Ação de impugnação


  Ação de impugnação

  Um corte com o passado


  Outrora existira o Recurso de anulação, que estava demasiado preso ao passado, nunca se conseguiu demarcar dos traumas da infância difícil do Contencioso Administrativo. O Recurso de Anulação, até no nome mostrava, que o passado estava bem presente, no sentido em que este seria mais uma ação que levava a tribunal um litígio entre particulares e a Administração Pública do que um recurso, no sentido literal da palavra. 
  Aliás o motivo que melhor poderia justificar a denominação de “recurso” a esta ação, seria mesmo um motivo de lógica histórica, que faria sentido quando existia confusão entre Administração Pública e Justiça. Nessa época seria compatível tal denominação, dada a relação que existia entre a Administração Pública e Justiça, onde haveria um superior e um subalterno e onde a ideia de o superior anular as decisões do subalterno fariam sentido, uma vez que eram duas entidades integradas no mesmo poder do Estado.
  O modo processual concebido para esta figura, também ajudava a esta errática denominação, no sentido em que nesta ação tal como nos recursos não se fazia prova, o juiz decidia apenas com base no Direito.
  Quando surge a Ação de Impugnação em 2004, dá-se uma mudança radical em relação ao que vinha de trás. Assim passou a ser possível a apreciação da integralidade da relação jurídica administrativa, que vem resultar na admissão da cumulação de pedidos, desta forma começa aqui a haver uma maior tutela jurisdicional efetiva, pois nem sempre uma mera anulação do ato Administrativo protege totalmente o particular das lesões que a Administração lhe causou na aplicação desse ato.

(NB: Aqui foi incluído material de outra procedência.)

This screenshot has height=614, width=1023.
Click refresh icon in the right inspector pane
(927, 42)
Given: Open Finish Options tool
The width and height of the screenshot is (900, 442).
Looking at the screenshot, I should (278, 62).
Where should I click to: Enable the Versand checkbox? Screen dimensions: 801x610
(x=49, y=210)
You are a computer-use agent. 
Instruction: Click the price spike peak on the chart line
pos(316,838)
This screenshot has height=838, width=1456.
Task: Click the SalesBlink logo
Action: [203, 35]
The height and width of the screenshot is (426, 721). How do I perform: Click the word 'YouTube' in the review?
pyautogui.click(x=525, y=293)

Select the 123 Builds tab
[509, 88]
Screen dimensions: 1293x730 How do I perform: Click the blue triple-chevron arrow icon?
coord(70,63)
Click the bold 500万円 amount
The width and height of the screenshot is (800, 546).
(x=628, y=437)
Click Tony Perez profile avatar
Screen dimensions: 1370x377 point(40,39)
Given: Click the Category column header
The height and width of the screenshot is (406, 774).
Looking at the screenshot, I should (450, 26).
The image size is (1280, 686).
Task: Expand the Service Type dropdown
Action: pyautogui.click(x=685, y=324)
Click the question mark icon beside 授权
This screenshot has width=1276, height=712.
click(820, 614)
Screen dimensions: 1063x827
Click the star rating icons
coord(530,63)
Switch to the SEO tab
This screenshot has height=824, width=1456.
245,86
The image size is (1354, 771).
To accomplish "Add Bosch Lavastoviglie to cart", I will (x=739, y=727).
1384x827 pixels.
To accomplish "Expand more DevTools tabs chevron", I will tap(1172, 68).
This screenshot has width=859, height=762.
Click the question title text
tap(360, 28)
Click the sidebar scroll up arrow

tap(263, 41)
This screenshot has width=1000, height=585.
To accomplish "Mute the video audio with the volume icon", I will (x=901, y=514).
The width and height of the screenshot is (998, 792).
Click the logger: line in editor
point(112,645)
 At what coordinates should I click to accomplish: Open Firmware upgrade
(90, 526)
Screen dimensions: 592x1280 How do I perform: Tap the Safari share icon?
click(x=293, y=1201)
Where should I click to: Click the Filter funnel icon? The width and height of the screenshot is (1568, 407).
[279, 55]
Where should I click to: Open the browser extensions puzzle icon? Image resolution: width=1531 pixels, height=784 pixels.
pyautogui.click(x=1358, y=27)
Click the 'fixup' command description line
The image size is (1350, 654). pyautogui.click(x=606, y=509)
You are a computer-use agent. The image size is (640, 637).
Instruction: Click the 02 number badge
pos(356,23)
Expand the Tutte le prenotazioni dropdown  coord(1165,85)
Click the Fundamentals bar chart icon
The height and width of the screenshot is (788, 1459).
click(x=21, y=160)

  Assim esta nova figura vem libertar o contencioso administrativo das patologias que os traumas de uma infância difícil lhe vieram causar, com esta nova figura nasce também uma maior tutela jurídica efetiva dos particulares , (Artigo 268º da Constituição da República Portuguesa), que vem de certa forma quebrar aquela ideia de uma Administração Pública “a toda poderosa”.